Over the years, in various Bosnian villages near Srebrenica, most of the remains of Muslims killed in July 1995 have been found in various mass graves. Victims to whom, thanks to DNA analysis, it was possible to give a name.
During those days, the 600 UN peacekeepers did not intervene. Mladic and the then president of the Serbian republic of Bosnia, Radovan Karadžić they were only arrested several years after the massacre. We must arrive to 2004 to see the admission of responsibility towards everything that has been by Serbia. Yet there are still those, like Russia, who have vetoed the word genocide in reference to these facts.
The survivor of Srebrenica and the sentence on Mladic
26 years after the Srebenica massacre, in June 2021, the Hague Tribunal confirmed the life imprisonment of the former Bosnian Serb army general, Ratko Mladic, believed to be responsible for the genocide. This verdict did justice to what is unanimously considered to be the most serious and atrocious episode of violence in Europe after the Second World War.
Years have passed, thousands of days of trials and over 90 convictions, and all those dead can rest in peace now that the “Executioner”, thus renamed, is behind bars and will remain until the end of his days. But there are also those who use that sentence to go back to the past and reopen unresolved accounts, and those who, on the other hand, do not recognize themselves in the decisions of The Hague because they are “proud of the Serbian Republic”.
There are those, however, who roll a sigh of relief seeing one of the ugliest chapters of Europe close, like Semso Osmanòvic who experienced that massacre on his skin. He is one of the survivors of the Srebrenica massacre. He was 13 at the time, and when the soldiers arrived in the city, his mom managed to rescue him along with his sister. In 1999 he arrived in Italy and is now a professor of sociology at the University of Trieste.

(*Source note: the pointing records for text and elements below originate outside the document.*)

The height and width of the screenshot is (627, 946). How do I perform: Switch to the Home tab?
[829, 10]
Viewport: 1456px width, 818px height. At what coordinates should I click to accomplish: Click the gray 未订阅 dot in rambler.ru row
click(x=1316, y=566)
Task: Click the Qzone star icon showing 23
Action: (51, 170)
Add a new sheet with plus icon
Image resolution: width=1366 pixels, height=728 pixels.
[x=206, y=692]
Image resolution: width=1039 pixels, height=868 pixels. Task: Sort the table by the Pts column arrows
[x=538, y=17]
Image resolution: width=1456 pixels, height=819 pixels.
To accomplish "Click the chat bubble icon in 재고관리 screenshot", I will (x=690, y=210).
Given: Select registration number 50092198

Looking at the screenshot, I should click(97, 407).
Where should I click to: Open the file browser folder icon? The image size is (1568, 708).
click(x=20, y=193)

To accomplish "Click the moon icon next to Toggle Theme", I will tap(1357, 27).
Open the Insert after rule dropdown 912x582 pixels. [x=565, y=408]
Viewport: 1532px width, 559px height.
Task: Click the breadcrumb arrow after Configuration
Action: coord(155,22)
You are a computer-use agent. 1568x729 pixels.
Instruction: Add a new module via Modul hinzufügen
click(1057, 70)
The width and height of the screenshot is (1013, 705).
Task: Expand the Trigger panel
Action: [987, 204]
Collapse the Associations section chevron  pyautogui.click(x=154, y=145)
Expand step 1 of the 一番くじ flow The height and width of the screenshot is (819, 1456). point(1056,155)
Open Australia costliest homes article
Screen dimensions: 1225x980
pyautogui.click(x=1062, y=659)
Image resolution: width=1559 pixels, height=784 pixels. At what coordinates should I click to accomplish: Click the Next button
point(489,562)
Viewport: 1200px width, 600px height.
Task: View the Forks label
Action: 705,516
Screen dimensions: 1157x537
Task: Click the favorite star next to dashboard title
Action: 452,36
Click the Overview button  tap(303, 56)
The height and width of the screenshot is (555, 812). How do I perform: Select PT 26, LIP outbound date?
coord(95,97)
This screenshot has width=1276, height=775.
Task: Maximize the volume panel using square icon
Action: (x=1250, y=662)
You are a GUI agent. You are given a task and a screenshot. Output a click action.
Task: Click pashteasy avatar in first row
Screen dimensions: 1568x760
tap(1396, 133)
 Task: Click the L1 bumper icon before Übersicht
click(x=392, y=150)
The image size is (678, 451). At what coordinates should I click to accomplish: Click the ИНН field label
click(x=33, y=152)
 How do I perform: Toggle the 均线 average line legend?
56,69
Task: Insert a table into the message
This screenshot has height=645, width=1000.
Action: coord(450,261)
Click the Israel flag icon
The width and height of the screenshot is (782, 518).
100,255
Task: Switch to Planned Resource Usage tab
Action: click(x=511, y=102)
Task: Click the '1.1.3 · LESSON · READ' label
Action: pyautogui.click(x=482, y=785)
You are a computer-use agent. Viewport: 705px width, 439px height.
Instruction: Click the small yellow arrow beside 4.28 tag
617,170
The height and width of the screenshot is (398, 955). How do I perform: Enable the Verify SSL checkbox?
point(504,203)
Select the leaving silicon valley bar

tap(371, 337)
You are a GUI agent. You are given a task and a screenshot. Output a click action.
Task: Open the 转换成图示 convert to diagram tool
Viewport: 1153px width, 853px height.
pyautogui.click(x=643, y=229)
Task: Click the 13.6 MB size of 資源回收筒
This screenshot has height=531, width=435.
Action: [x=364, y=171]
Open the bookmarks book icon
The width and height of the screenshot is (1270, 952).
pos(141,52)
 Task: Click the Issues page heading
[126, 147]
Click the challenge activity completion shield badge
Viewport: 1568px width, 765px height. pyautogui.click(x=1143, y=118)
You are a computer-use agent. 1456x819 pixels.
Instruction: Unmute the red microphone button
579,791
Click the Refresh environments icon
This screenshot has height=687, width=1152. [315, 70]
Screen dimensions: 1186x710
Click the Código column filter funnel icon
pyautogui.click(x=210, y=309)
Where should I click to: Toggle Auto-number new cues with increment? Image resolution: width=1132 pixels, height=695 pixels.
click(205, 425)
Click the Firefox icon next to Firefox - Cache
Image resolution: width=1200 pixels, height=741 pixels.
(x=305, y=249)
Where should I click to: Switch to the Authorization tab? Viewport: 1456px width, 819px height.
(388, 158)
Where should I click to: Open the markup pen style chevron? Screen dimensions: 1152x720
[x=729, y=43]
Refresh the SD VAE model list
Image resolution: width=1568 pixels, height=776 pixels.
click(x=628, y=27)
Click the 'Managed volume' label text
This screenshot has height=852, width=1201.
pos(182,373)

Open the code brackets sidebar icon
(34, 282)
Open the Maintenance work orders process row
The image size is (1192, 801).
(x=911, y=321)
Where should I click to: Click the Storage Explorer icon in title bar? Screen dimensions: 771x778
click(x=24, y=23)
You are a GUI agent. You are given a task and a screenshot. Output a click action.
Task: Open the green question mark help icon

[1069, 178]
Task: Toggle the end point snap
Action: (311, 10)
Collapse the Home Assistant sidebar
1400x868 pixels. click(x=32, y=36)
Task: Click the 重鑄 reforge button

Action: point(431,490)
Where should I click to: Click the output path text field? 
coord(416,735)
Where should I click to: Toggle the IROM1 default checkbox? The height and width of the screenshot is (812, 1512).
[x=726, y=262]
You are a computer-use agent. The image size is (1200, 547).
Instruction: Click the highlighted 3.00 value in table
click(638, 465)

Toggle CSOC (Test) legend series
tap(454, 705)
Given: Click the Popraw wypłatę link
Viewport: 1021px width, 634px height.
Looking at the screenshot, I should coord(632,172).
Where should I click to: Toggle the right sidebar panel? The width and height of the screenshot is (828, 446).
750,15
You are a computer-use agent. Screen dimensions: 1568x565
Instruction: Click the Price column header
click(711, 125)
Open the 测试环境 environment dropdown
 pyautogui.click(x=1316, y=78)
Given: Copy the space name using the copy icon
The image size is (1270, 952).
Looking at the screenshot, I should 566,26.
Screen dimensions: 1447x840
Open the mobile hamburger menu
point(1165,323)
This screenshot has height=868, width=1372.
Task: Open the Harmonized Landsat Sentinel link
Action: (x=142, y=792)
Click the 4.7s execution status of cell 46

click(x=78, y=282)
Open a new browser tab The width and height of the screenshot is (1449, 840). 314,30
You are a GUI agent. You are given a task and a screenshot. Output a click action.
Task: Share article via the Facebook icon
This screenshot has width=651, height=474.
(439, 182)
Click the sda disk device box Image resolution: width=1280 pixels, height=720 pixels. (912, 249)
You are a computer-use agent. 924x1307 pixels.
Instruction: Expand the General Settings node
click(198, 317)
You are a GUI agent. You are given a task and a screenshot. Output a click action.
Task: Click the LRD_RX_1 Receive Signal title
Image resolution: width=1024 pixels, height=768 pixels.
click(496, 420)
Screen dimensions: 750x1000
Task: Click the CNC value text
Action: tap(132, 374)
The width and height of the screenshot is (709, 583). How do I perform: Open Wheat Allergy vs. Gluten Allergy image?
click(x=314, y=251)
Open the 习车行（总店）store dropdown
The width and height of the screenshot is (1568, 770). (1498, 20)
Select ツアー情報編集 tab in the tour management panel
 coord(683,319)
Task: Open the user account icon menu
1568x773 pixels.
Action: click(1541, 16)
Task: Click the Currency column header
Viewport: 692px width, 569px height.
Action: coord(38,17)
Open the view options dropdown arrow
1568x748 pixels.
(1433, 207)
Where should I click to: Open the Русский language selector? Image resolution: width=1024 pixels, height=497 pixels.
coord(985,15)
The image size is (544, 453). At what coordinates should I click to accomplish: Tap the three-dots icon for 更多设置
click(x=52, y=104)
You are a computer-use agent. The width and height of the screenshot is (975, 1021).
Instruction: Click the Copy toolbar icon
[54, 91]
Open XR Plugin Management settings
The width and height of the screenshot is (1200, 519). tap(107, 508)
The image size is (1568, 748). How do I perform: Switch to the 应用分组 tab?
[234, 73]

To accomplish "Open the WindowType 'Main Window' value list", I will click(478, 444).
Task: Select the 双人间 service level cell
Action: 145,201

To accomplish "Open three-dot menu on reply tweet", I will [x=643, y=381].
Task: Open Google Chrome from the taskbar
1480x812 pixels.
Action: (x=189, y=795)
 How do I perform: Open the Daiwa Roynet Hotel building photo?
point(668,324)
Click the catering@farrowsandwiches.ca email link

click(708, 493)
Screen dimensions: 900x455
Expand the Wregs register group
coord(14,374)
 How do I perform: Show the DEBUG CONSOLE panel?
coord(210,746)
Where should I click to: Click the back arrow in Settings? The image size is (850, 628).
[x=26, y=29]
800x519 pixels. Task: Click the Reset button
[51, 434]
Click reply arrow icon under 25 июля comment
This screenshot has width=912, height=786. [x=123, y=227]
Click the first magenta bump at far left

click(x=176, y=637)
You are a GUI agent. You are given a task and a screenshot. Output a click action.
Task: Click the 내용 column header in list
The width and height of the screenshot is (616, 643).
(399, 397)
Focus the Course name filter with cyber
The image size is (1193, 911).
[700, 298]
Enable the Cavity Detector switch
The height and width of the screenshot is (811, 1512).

“Justice has been done. Finally after 25 years I can go back to Srebrenica, to my home, to my town. I can also say that I feel reborn after this sentence “- Semso Osmanòvic declared in an interview with Vatican News – “It has been a long time, but the International Court has shown that no one is above the law, no one can commit genocide, escape and not be punished for his crimes. As for Bosnia it is a strong message from the international community for reconciliation, peace and the future ”.
Semso Osmanòvic declared that, finally, he will be able to return to Bosnia, to Srebrenica, where he has always imagined his future: “I could not live in Srebrenica before the sentence and see every day those who killed my grandfather, my brother, my friends closest and relatives ”- he confessed -“ I did not see my future in Srebrenica. Now yes. It will be a long process. 25 years have passed, but it will take a few more years for peace to be achieved in Bosnia and full trust among the peoples of Bosnia and among the people ”.